The retail giant saw full-price sales jump 5.7% higher over the nine weeks to 30 December.

HIGH STREET CHAIN Next has hiked its profit outlook for the fifth time in a year after better-than-expected festive sales and forecast earnings to increase further over the next 12 months.

The retail giant saw full-price sales jump 5.7% higher over the nine weeks to December 30, with growth of 10% in both of the final two weeks before Christmas Day.

It is now forecasting full-year sales to rise by 4% as it said January trading is also set to be better than expected.

Next upped its profit forecast to £905 million (€1.04 billion) for the year to 27 January, which would be a 4% rise on 2022-23 and compares with guidance for £885 million (€1.02 billion) given in November.

The group is also predicting a 5% rise in underlying group pre-tax profits to £960 million (€1.11 billion) for the year ahead on full-price sales up 2.5%, or 6% including recent acquisitions.

It revealed it is not planning to increase prices for shoppers over the new financial year as it said its own input costs are set to be stable for the first time in three years.

It cautioned over “some delays to stock deliveries” early this year from the Red Sea attacks on container ships and disruption to the all-important Suez Canal shipping route.

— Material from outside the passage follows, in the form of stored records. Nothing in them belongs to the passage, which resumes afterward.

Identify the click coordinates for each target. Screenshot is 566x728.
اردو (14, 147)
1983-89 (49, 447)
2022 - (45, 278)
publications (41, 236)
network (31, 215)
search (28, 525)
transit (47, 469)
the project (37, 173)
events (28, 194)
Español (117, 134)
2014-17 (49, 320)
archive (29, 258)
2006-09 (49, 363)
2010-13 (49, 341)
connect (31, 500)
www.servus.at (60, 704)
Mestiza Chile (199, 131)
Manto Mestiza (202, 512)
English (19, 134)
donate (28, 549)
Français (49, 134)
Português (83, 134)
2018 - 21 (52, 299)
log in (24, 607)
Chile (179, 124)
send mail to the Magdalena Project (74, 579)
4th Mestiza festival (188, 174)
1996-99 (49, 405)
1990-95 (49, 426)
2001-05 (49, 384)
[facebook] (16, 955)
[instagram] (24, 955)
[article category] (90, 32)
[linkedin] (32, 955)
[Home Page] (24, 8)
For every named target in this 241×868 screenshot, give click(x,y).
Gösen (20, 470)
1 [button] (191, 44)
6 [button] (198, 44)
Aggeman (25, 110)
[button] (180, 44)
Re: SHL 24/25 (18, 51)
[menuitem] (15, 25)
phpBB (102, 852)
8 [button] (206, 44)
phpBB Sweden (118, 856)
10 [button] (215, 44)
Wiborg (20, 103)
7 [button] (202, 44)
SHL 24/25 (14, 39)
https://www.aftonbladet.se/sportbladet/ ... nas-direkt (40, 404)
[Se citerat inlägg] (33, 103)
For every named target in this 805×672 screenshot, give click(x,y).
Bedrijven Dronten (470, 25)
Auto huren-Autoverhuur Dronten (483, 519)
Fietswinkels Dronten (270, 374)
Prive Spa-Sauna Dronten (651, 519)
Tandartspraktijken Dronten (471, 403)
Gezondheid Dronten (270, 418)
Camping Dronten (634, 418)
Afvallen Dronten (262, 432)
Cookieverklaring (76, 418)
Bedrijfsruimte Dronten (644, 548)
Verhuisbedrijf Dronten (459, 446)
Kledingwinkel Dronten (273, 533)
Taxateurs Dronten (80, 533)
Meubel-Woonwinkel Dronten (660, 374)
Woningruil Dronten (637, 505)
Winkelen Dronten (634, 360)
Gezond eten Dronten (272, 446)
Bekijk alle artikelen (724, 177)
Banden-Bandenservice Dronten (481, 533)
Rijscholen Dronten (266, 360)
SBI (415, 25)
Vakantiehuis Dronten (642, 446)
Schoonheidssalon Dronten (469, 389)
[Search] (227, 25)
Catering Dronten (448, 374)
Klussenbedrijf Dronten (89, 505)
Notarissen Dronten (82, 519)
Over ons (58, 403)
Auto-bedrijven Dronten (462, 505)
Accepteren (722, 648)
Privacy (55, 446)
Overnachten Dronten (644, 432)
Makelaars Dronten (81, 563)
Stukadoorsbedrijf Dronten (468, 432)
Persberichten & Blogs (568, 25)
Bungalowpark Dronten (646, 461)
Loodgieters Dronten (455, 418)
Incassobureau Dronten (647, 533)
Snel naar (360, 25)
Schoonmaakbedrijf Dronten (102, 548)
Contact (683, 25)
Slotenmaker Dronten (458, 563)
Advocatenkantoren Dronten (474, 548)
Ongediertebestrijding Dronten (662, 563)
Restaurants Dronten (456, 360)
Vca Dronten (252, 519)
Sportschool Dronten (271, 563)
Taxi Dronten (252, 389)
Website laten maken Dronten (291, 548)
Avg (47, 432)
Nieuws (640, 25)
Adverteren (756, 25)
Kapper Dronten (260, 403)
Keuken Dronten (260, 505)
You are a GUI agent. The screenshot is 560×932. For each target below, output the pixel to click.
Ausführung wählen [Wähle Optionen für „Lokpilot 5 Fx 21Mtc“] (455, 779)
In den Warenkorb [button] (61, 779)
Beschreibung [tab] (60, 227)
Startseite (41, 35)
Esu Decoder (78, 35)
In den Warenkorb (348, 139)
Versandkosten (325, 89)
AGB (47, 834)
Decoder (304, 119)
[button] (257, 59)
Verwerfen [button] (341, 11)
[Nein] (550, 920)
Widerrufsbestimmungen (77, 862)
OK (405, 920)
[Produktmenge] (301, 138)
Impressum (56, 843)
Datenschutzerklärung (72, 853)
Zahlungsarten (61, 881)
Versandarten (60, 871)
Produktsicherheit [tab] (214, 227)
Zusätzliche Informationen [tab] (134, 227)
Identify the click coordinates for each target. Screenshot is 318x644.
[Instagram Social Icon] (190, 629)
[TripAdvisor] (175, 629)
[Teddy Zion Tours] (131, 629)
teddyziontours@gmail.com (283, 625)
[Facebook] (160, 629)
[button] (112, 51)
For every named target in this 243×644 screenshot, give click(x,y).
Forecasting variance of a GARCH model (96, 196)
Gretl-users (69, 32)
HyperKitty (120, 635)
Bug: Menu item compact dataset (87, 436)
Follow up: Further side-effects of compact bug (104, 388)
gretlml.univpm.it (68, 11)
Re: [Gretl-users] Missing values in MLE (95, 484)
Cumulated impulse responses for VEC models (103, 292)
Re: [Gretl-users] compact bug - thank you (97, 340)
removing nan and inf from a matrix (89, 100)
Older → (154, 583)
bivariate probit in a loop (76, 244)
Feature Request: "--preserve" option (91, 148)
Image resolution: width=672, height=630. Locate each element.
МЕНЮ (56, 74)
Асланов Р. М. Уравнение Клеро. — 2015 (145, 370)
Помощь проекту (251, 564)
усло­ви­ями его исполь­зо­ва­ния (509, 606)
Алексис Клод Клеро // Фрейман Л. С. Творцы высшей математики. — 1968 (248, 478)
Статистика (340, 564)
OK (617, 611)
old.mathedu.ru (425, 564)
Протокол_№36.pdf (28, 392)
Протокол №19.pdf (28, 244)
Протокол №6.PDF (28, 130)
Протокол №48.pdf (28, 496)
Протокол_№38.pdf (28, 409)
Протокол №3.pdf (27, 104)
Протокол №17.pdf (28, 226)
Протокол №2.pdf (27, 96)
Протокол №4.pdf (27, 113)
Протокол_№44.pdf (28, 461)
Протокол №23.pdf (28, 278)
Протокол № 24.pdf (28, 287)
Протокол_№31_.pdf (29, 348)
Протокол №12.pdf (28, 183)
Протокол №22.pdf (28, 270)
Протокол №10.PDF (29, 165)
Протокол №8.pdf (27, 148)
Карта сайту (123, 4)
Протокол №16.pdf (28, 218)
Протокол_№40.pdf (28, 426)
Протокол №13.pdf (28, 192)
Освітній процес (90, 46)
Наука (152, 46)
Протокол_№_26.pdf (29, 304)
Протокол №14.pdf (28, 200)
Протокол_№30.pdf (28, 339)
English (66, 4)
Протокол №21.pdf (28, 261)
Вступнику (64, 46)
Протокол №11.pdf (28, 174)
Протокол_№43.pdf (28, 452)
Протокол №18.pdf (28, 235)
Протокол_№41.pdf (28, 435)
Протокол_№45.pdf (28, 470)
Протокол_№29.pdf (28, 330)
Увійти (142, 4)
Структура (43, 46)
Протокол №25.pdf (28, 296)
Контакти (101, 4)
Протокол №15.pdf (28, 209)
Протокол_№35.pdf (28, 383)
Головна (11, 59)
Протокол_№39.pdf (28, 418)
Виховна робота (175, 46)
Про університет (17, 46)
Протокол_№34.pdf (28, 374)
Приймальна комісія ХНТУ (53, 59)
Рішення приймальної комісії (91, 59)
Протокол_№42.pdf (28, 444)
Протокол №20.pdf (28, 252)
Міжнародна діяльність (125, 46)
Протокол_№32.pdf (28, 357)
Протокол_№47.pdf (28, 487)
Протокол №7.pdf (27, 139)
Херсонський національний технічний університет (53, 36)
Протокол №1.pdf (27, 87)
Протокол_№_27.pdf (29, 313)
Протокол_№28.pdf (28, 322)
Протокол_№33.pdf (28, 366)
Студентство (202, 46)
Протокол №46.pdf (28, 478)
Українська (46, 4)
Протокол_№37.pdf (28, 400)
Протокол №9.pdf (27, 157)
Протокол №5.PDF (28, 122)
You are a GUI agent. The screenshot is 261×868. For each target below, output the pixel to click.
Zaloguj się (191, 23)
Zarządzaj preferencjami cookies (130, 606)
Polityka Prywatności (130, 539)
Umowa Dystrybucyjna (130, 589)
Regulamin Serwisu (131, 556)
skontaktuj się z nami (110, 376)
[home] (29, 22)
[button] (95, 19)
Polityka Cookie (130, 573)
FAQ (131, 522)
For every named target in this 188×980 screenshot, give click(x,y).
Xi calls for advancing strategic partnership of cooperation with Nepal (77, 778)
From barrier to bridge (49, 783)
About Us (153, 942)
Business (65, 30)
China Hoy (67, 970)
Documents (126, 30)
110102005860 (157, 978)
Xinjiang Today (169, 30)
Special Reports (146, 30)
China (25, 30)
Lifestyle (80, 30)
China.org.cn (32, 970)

Next said trading in the run-up to Christmas was better than expected for across its stores and online, with sales up 0.6% and 9.1% respectively in its Christmas quarter to 30 December.

“Online performed particularly well, which we believe was as a result of service improvements versus last year,” it said.

The firm said consumers are set to be boosted in 2025 as wages finally outstrip inflation, which “will ease the pressure they have felt on their cost of living for the last eighteen months”.

Next said: “On the face of it, the consumer environment looks more benign than it has for a number of years, albeit there are some significant uncertainties.”

It cautioned there may be more unemployment over the coming year while many homeowners still face higher mortgage rates as they come off fixed deals.